Re: [PATCH] checkpatch: fix false positive for REPEATED_WORD warning

From: Joe Perches
Date: Wed Oct 21 2020 - 11:19:02 EST


On Wed, 2020-10-21 at 20:31 +0530, Aditya Srivastava wrote:
> Presence of hexadecimal address or symbol results in false warning
> message by checkpatch.pl.
>
> For example, running checkpatch on commit b8ad540dd4e4 ("mptcp: fix
> memory leak in mptcp_subflow_create_socket()") results in warning:
>
> WARNING:REPEATED_WORD: Possible repeated word: 'ff'
> 00 00 00 00 00 00 00 00 00 2f 30 0a 81 88 ff ff ........./0.....

Right.

> To avoid all such reports, add an additional regex check for a repeating
> pattern of 4 or more 2-lettered words separated by space in a line.

> A quick evaluation on v5.6..v5.8 showed that this fix reduces
> REPEATED_WORD warnings from 2797 to 1043.

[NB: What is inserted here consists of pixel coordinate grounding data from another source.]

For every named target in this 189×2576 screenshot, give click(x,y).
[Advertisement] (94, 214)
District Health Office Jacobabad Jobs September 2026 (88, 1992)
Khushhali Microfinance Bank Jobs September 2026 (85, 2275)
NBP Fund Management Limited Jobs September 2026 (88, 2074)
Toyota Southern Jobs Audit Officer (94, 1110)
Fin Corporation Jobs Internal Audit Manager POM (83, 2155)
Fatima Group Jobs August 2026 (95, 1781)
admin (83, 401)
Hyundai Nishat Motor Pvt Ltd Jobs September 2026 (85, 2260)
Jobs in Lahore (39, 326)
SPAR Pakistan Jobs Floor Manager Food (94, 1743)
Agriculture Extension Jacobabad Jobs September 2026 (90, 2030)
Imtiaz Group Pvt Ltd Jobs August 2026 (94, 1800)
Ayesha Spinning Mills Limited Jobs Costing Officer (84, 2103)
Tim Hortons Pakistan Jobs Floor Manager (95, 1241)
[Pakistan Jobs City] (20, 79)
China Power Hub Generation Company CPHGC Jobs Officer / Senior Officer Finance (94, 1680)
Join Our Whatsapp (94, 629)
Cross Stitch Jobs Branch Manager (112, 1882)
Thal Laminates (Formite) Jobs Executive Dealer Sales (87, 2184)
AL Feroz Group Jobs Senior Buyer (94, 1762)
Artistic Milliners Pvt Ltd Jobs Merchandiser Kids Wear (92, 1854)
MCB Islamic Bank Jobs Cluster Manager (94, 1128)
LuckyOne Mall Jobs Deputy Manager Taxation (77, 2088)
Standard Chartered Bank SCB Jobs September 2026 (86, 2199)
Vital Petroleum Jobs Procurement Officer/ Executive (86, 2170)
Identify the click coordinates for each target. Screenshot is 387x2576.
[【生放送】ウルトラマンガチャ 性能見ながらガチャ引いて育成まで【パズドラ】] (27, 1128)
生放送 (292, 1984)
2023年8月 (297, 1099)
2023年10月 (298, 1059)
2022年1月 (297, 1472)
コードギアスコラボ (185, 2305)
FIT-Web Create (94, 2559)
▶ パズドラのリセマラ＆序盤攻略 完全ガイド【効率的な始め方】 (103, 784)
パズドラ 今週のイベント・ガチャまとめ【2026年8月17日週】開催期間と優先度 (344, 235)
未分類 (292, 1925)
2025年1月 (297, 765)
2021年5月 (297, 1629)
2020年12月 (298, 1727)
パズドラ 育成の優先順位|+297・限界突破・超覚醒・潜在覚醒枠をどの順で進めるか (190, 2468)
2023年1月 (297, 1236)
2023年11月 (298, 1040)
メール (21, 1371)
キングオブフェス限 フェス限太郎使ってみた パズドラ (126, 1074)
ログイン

Are many of the other 1043 false positives?
Any pattern to them?

> diff --git a/scripts/checkpatch.pl b/scripts/checkpatch.pl
[]
> @@ -3050,8 +3050,10 @@ sub process {
> }
> }
>
> -# check for repeated words separated by a single space
> - if ($rawline =~ /^\+/ || $in_commit_log) {
> +# check for repeated words separated by a single space and
> +# avoid repeating hex occurrences like 'ff ff fe 09 ...'
> + if (($rawline =~ /^\+/ || $in_commit_log) &&
> + $rawline !~ /(\b[0-9a-f]{2}( )+){4,}/) {

This might be better as \b$Hex to avoid FF FF
and FFFFFFFF FFFFFFFF

I might add that check to the line below where
the repeated words are checked against long
---
scripts/checkpatch.pl | 1 +
1 file changed, 1 insertion(+)

diff --git a/scripts/checkpatch.pl b/scripts/checkpatch.pl
index fab38b493cef..929866999f81 100755
--- a/scripts/checkpatch.pl
+++ b/scripts/checkpatch.pl
@@ -3062,6 +3062,7 @@ sub process {

next if ($first ne $second);
next if ($first eq 'long');
+ next if ($first =~ /^$Hex$/;

if (WARN("REPEATED_WORD",
"Possible repeated word: '$first'\n" . $herecurr) &&